▶ Records for this exercise:
[Start of section]
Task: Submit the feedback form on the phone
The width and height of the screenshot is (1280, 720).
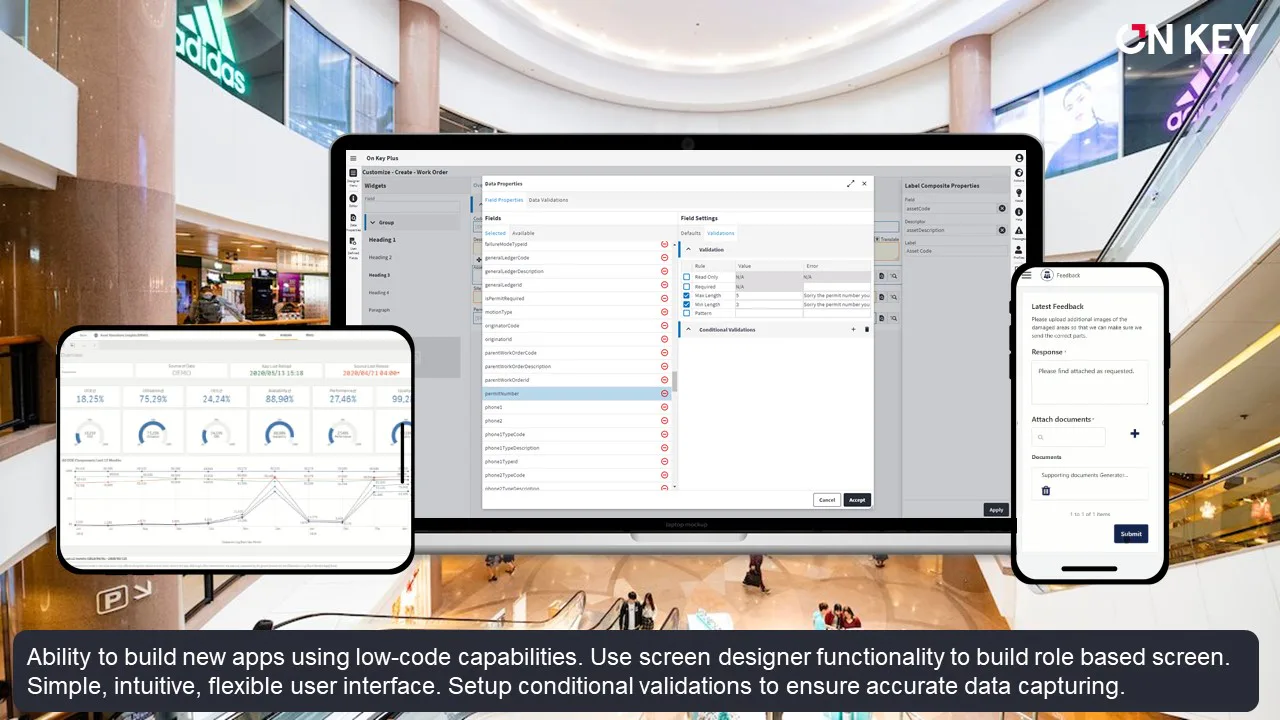Action: point(1131,534)
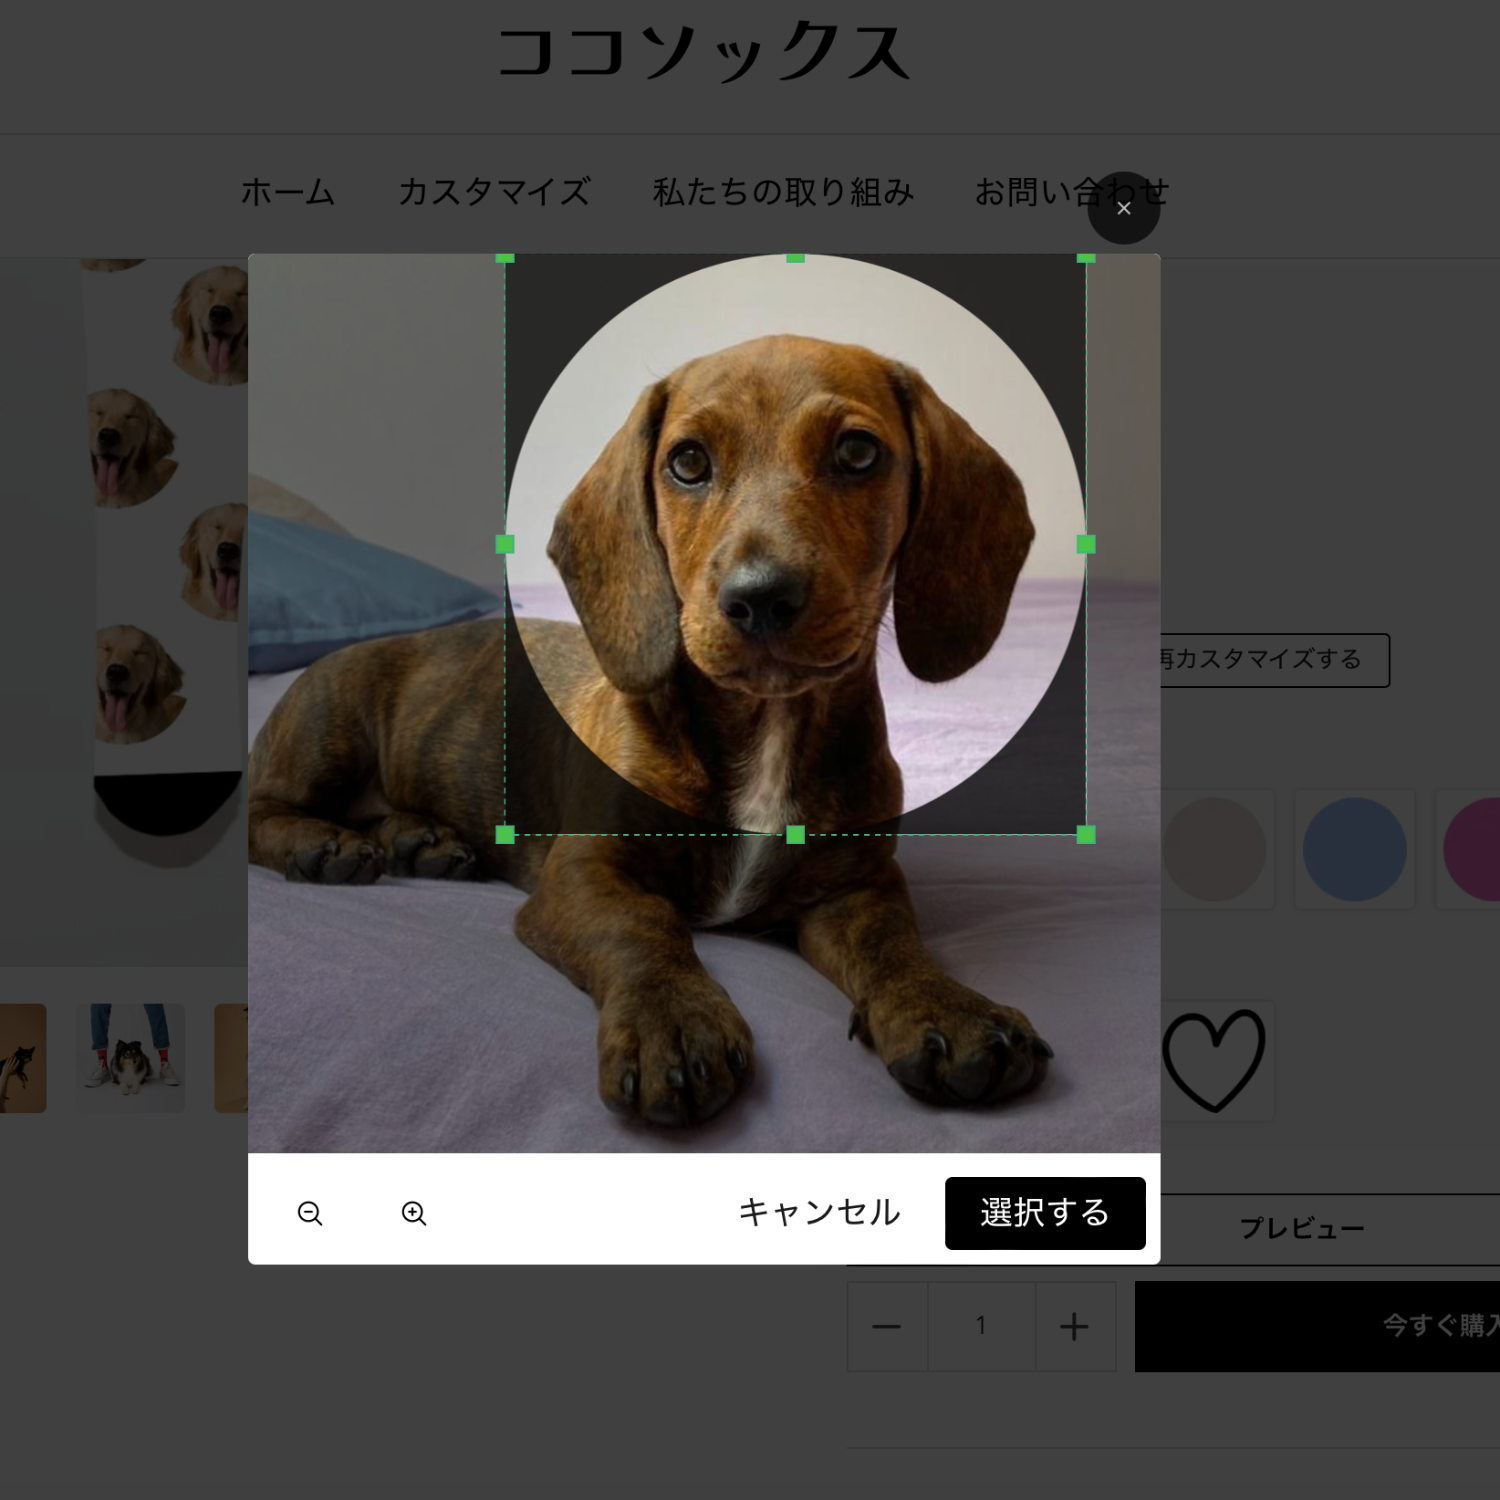
Task: Choose the magenta color swatch
Action: click(1475, 849)
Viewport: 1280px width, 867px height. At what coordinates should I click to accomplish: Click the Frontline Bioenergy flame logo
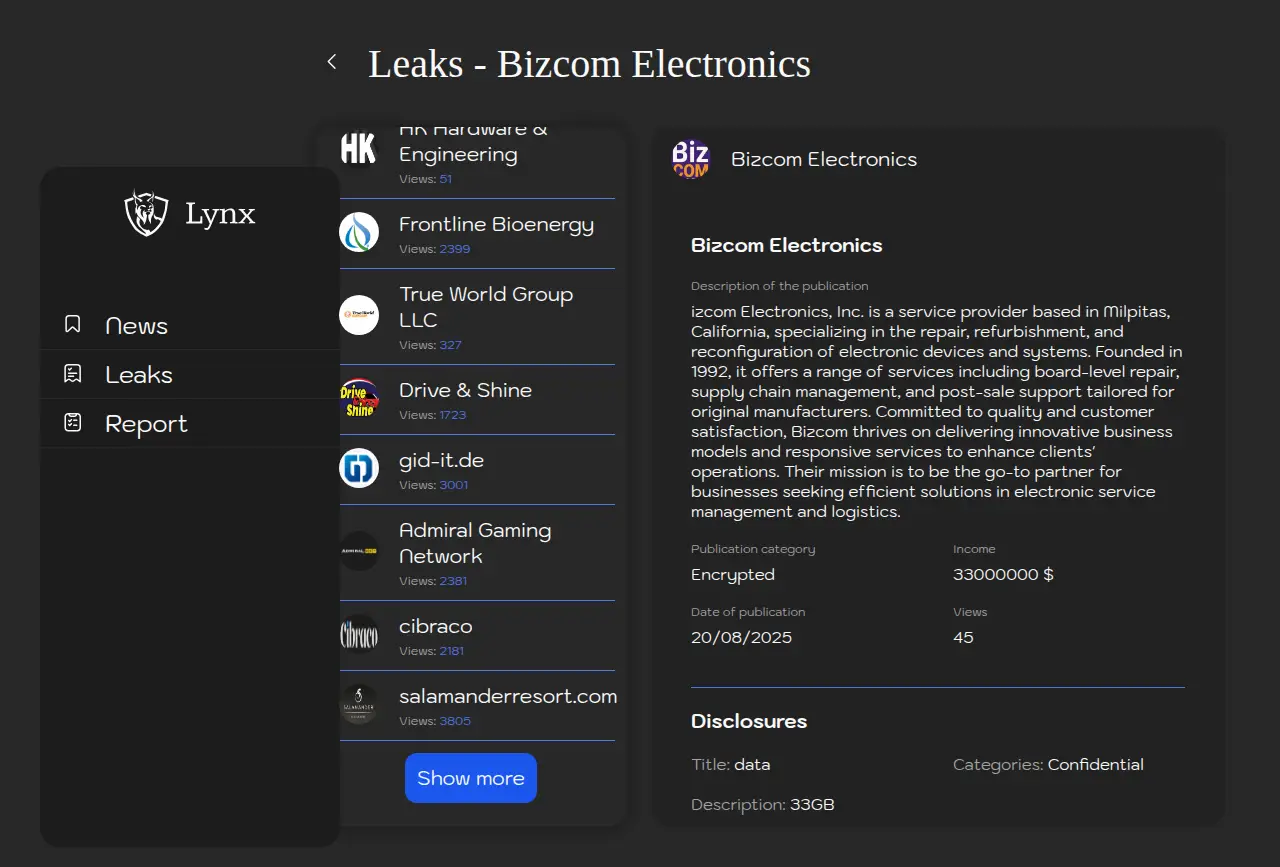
[End of section]
▶ Work item: Pictures are to be omitted from the copy, and only the lines from the one containing "The width and" through the final line of the listing above are to be written out exactly.

▶ Problem solution:
The width and height of the screenshot is (1280, 720).
Action: point(1131,534)
Task: Choose the magenta color swatch
Action: click(1475, 849)
Viewport: 1280px width, 867px height. At what coordinates should I click to accomplish: Click the Frontline Bioenergy flame logo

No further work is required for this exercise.